[Source records]
════════════════════
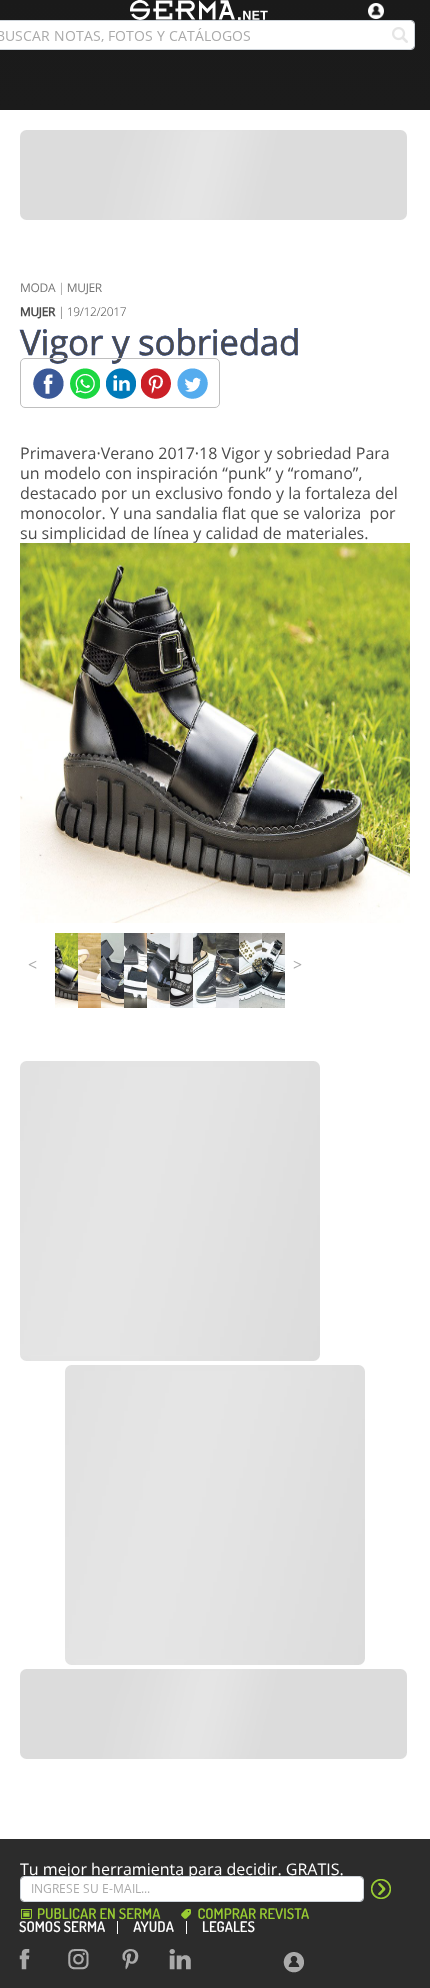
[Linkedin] (120, 383)
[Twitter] (192, 383)
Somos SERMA (62, 1927)
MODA (37, 287)
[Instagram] (84, 1959)
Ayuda (153, 1927)
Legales (228, 1927)
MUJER (84, 287)
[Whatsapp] (84, 383)
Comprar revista (253, 1914)
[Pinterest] (156, 383)
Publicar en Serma (98, 1914)
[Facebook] (48, 383)
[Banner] (213, 175)
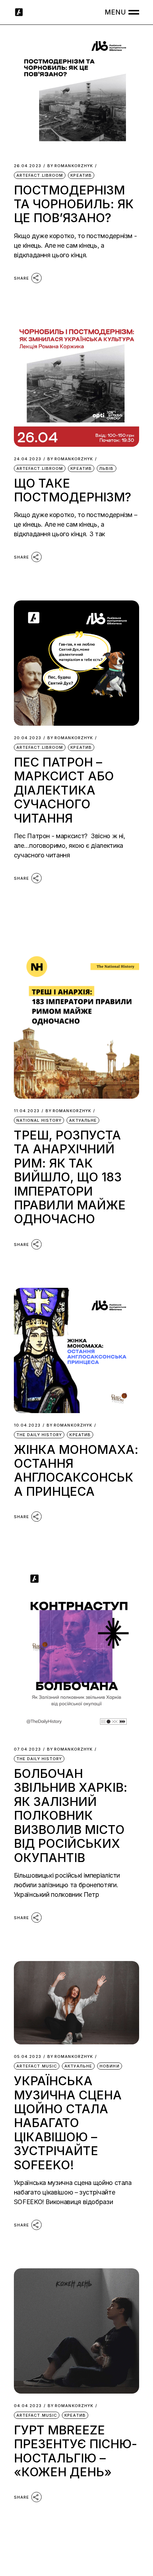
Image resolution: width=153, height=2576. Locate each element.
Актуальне (83, 1120)
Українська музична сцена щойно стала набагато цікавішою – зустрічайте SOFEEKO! (68, 2123)
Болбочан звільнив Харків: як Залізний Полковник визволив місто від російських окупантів (70, 1815)
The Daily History (39, 1434)
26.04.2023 (27, 166)
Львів (106, 468)
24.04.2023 (27, 459)
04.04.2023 (28, 2406)
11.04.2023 (26, 1111)
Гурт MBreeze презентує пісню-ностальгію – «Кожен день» (75, 2451)
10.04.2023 (27, 1425)
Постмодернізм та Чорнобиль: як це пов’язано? (74, 204)
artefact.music (36, 2066)
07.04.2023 (27, 1749)
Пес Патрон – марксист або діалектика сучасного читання (64, 790)
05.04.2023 (27, 2057)
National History (39, 1120)
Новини (110, 2066)
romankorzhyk (70, 166)
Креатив (81, 175)
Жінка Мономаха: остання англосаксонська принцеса (76, 1470)
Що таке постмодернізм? (72, 490)
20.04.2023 (27, 738)
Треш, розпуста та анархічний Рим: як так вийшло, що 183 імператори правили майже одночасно (70, 1177)
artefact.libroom (39, 175)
════════════════════
## DESCRIPTION OF THE TASK
Give back each line above verbatim, dropping every picture.

## REPLY
[Linkedin] (120, 383)
[Twitter] (192, 383)
Somos SERMA (62, 1927)
MODA (37, 287)
[Instagram] (84, 1959)
Ayuda (153, 1927)
Legales (228, 1927)
MUJER (84, 287)
[Whatsapp] (84, 383)
Comprar revista (253, 1914)
[Pinterest] (156, 383)
Publicar en Serma (98, 1914)
[Facebook] (48, 383)
[Banner] (213, 175)
Image resolution: width=153, height=2576. Locate each element.
Актуальне (83, 1120)
Українська музична сцена щойно стала набагато цікавішою – зустрічайте SOFEEKO! (68, 2123)
Болбочан звільнив Харків: як Залізний Полковник визволив місто від російських окупантів (70, 1815)
The Daily History (39, 1434)
26.04.2023 (27, 166)
Львів (106, 468)
24.04.2023 (27, 459)
04.04.2023 (28, 2406)
11.04.2023 (26, 1111)
Гурт MBreeze презентує пісню-ностальгію – «Кожен день» (75, 2451)
10.04.2023 (27, 1425)
Постмодернізм та Чорнобиль: як це пов’язано? (74, 204)
artefact.music (36, 2066)
07.04.2023 (27, 1749)
Пес Патрон – марксист або діалектика сучасного читання (64, 790)
05.04.2023 (27, 2057)
National History (39, 1120)
Новини (110, 2066)
romankorzhyk (70, 166)
Креатив (81, 175)
Жінка Мономаха: остання англосаксонська принцеса (76, 1470)
Що таке постмодернізм? (72, 490)
20.04.2023 (27, 738)
Треш, розпуста та анархічний Рим: як так вийшло, що 183 імператори правили майже одночасно (70, 1177)
artefact.libroom (39, 175)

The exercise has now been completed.